Using information obtained from amateur naturalists, an incredible 4,424 species in 22 groups, such as bees, dragonflies, grasshoppers, ladybirds, plants and mosses, were evaluated for the key roles they play in the environment. These included pollination, pest control, cultural value and decomposition.
While all groups declined, those supporting pollination and pest control (such as by eating aphids), were identified most at risk. Bees, butterflies and hoverflies were particularly badly hit, with
16 species or 27 per cent of the insect group being affected. Hearteningly, organisms involved in processes of decomposition and climate control were judged relatively stable, with only 7 to 10 per cent of species being affected.
“This is the most comprehensive report ever assembled for any country in the world,” said the University’s lead researcher Dr Tom Oliver. “The picture that emerges is of an increasingly fragile system, particularly in species that do vital jobs for humans. We face a future where we will be less confident that we can effectively grow our food.

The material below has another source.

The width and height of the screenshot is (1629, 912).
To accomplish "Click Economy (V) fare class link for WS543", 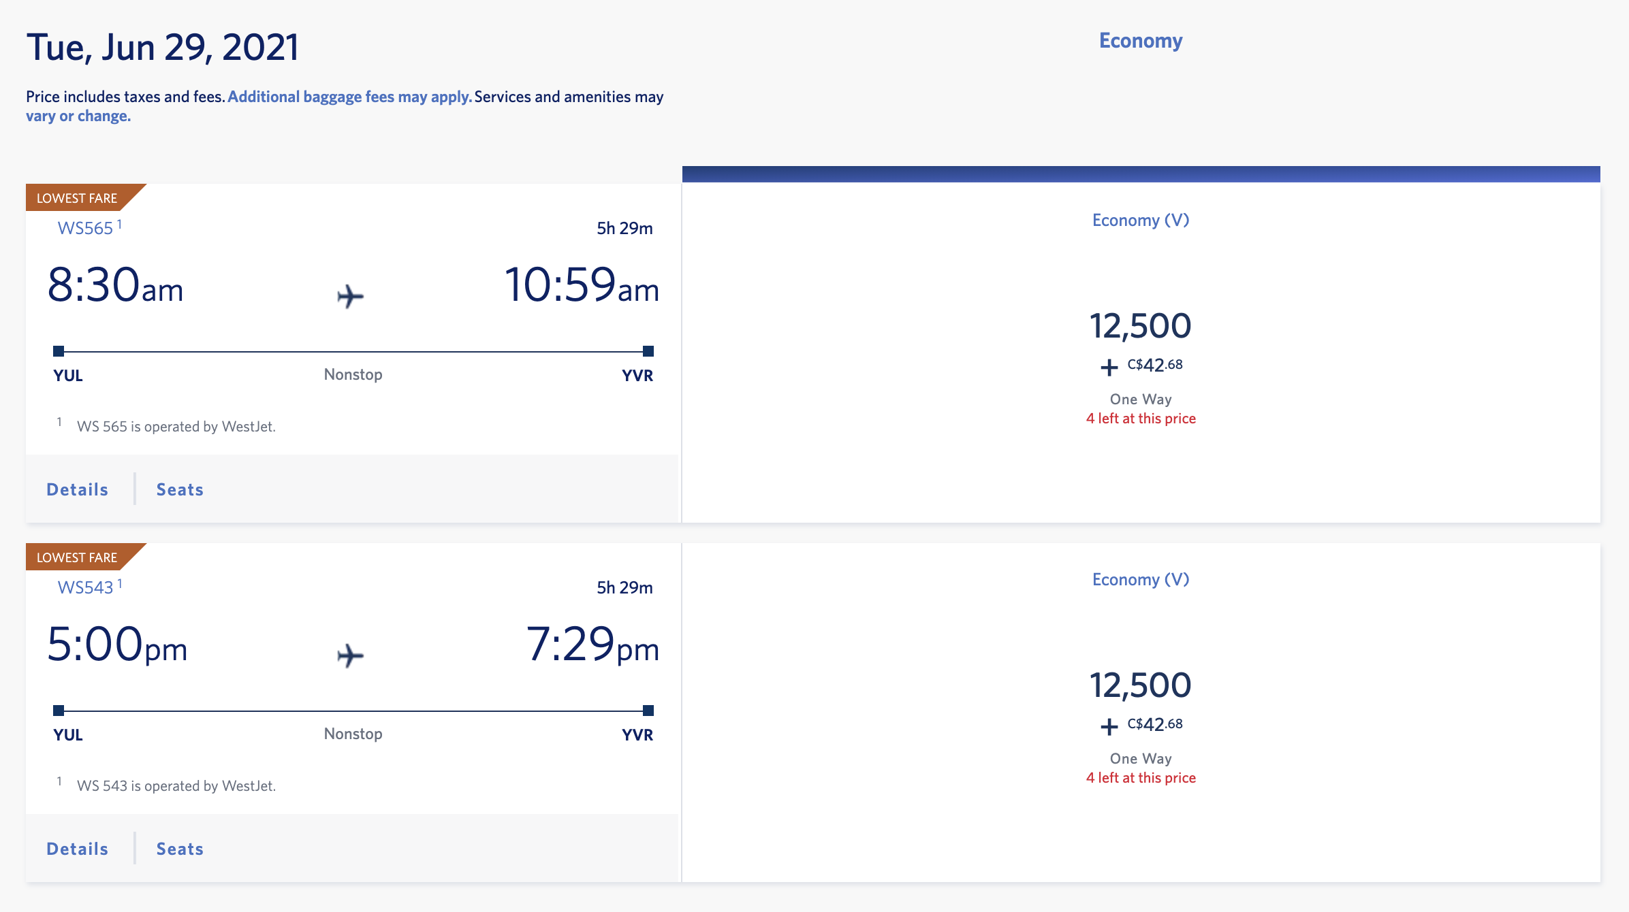I will (x=1141, y=580).
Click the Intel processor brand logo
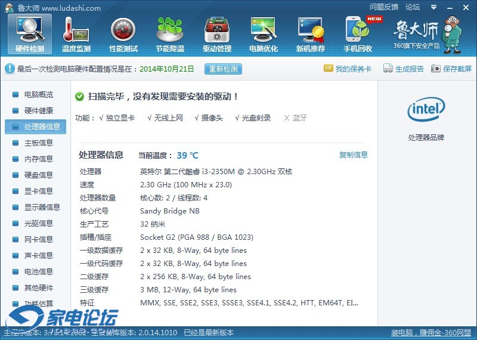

Speaking exclusively to Garden News, Dr Oliver had praise for gardeners in the UK. “British gardeners already do a great job in helping to promote biodiversity. Gardens can provide food and habitat all-year-round and for many species of butterflies, for example, a well-managed garden is like running a buffet. Whether they realise it or not, gardeners are in the vanguard of this battle for wildlife. The nation owes them a great deal.”